For now, the bullish technical structures remain, which we must acknowledge short term. While there are fundamental reasons for remaining cautious, until the technical underpinnings reverse, we are in a “buy the dip” mode for now. However, we recommend making additions very cautiously and selectively. We can not, as investors, assume that risks are removed, particularly with the Fed continuing to hike rates and reduce its balance sheet.
We suggest balancing additions between some growth and value. Growth will benefit from a decline in inflation, but the value will hedge the portfolio against drawdown risks should something go wrong.
Bonds and Stocks Diverging – What Gives?
As we led, we think 2023 will be a challenging year. Recent activity in the bond and stock markets is a subtle reminder. As we show below, since the start of 2023, 1yr bill yields have risen to a new high. The 10yr note is up about 30bps, and inflation expectations are gently increasing. At the same time, the 2/10yr UST yield curve inverted further to near the lows of this cycle. Bond investors are clearly worried the Fed will increase Fed Funds beyond expectations and fretting that the fight against inflation may be more challenging than thought.
Through most of 2022, hawkish Fed rhetoric and upward bond yields and inflation expectations would have shaken equity investors. Today, they seem not to care. The divergence in views is likely transitory. Bonds either adapt to the soft-landing economic scenario, or stocks adjust to a more hawkish Fed than previously thought. The graph below from The Market Ear highlights the divergence between bonds and the Nasdaq.

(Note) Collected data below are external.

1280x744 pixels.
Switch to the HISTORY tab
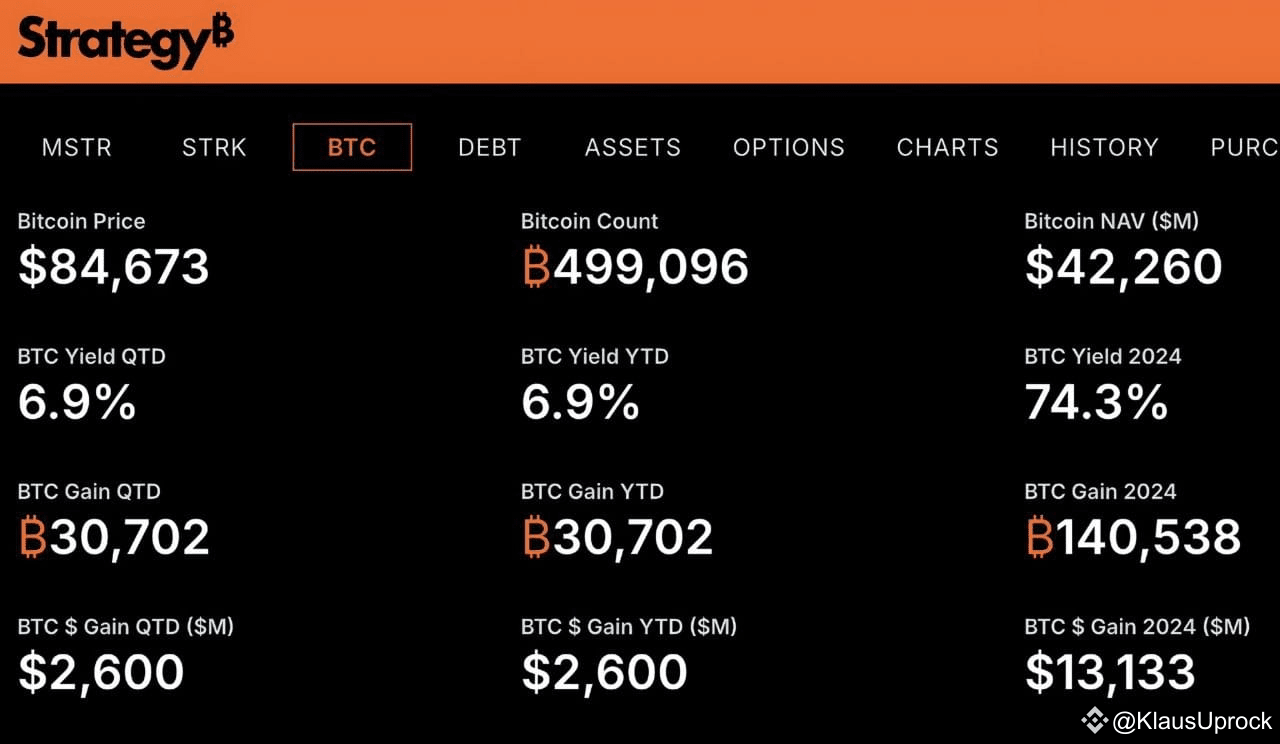pyautogui.click(x=1104, y=147)
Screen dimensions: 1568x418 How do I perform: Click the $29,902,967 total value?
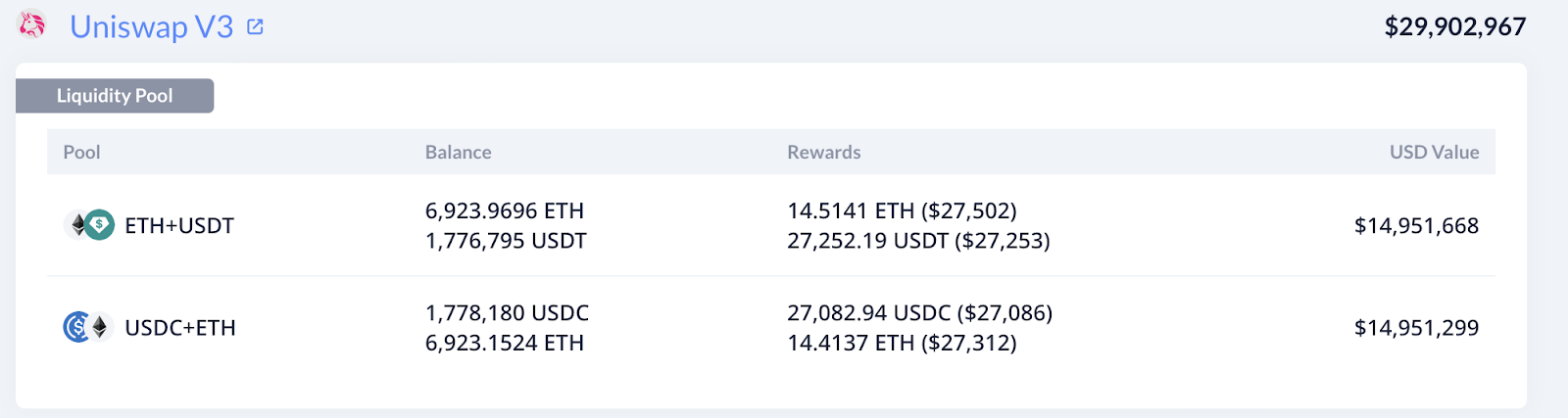(x=1454, y=26)
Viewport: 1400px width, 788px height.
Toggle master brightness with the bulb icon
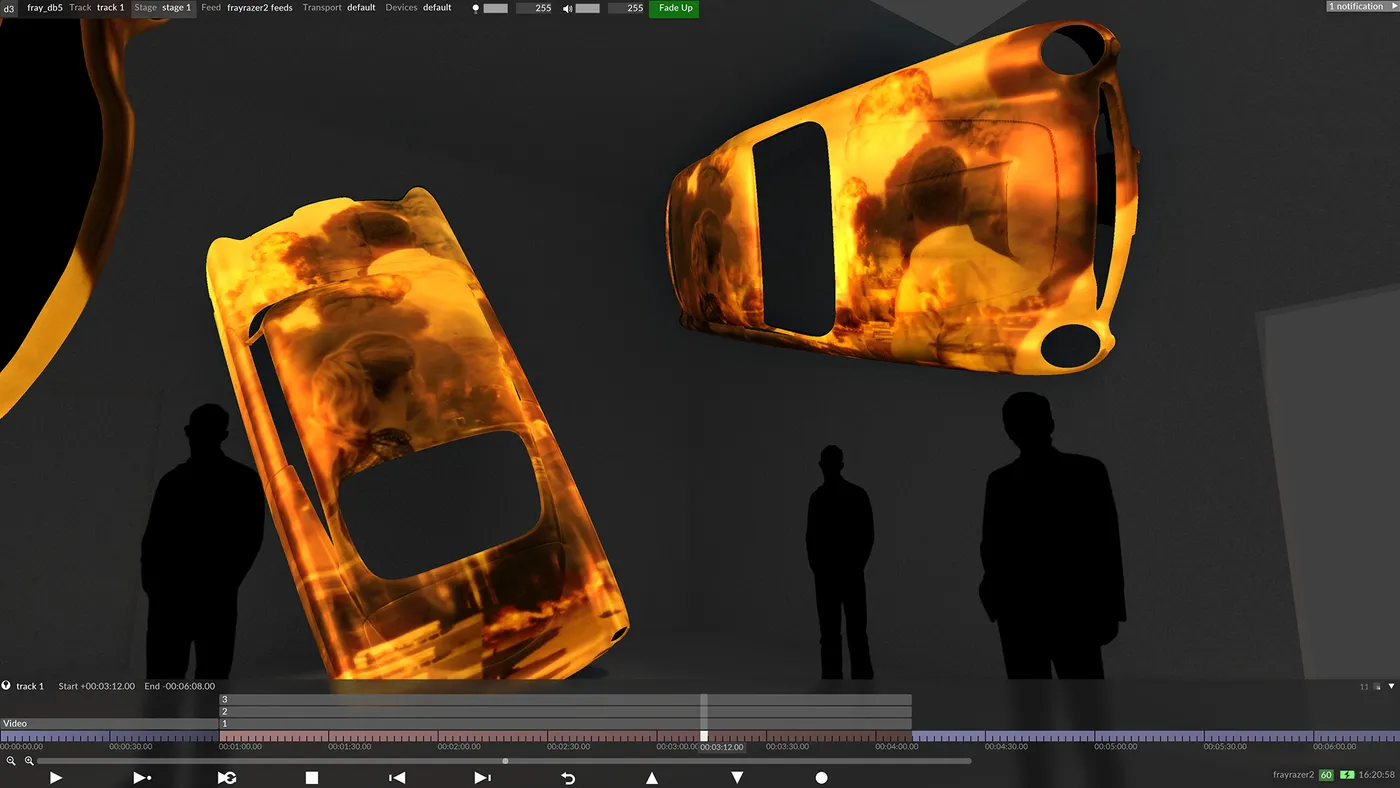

Google’s Bard AI May Not Be So Intelligent
Google opened 4% lower yesterday as its AI tool, Bard, answered a question wrong in a Google advertisement. Microsoft opened higher as ChatGPT is thus far proving to be the smarter of the two. The race to bring AI to the public is fierce. Likely the winners of the race will profit handsomely.
In the advertisement, Bard is given the prompt: “What new discoveries from the James Webb Space Telescope (JWST) can I tell my 9-year old about?”
Bard responds with a number of answers, including one suggesting the JWST was used to take the very first pictures of a planet outside the Earth’s solar system, or exoplanets. This is inaccurate.
The first pictures of exoplanets were taken by the European Southern Observatory’s Very Large Telescope (VLT) in 2004, as confirmed by NASA.
NBER Recession Gauge
Many investors follow a faulty rule of thumb to determine if the economy is in a recession. This rule of thumb, two consecutive negative quarters of GDP growth, has proven accurate occasionally and dead wrong other times. Last year, for instance, economic growth declined in the first two quarters. The NBER never called a recession. So what constitutes a recession?
It all comes down to weak employment. Expressly, per the NBER:
In recent decades, the two measures we have put the most weight on are real personal income less transfers and nonfarm payroll employment.
With that, we created a model to help us track the economy and whether it is trending toward a recession. The graph below shows the model correlates well with NBER recessions. Soft Landing or Recession shares much more detail on the model and how we should think about recessions.